Records to process.
***
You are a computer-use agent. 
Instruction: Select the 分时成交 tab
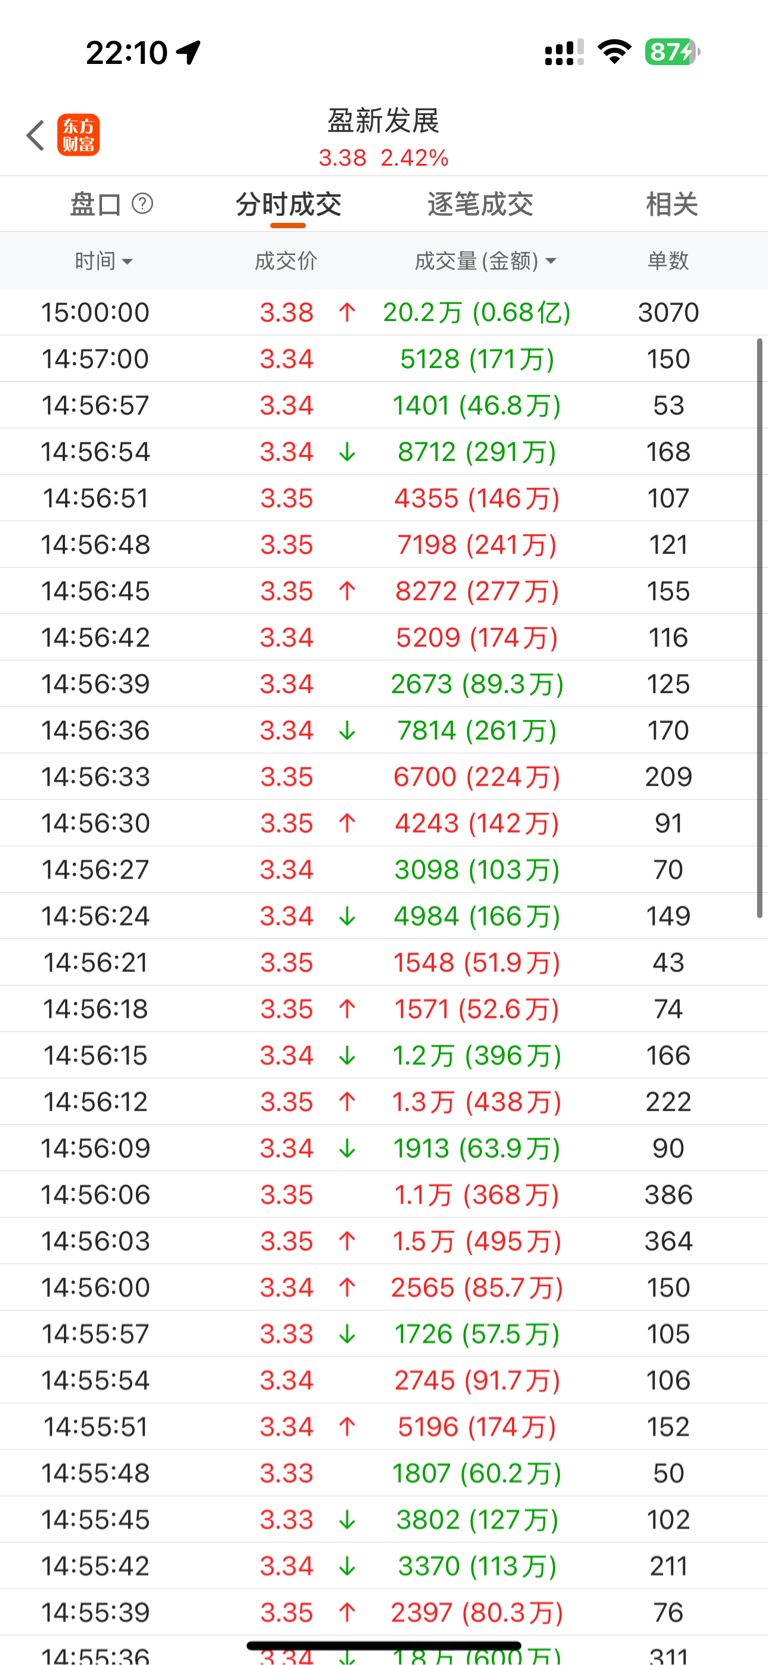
***
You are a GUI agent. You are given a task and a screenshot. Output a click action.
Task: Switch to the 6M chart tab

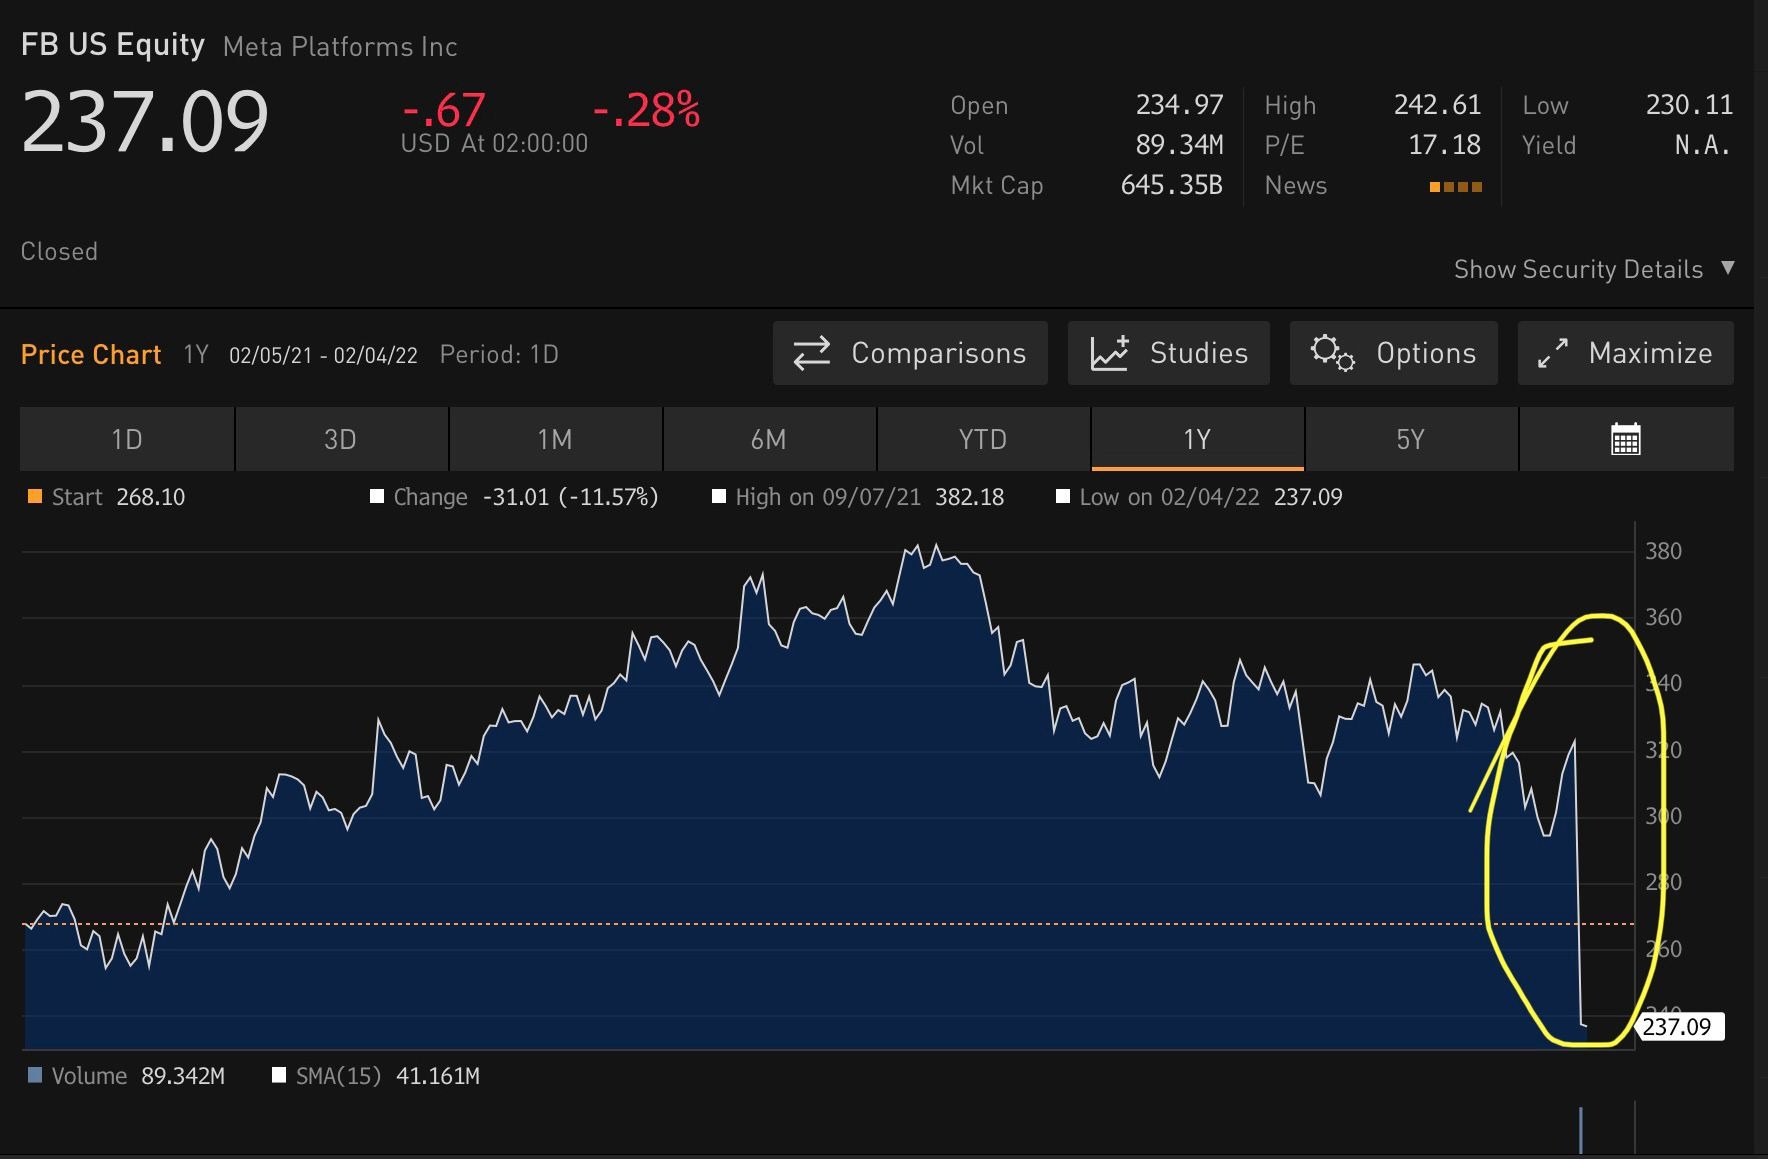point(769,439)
***
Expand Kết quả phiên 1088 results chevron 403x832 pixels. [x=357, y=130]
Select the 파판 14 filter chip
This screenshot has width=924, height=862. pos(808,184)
***
Exercise task. Copy out the entries from the line containing "You are a computer-use agent." through the line containing "Instruction: Select the 分时成交 tab", keeping both of those lines.

Exercise answer.
You are a computer-use agent. 
Instruction: Select the 分时成交 tab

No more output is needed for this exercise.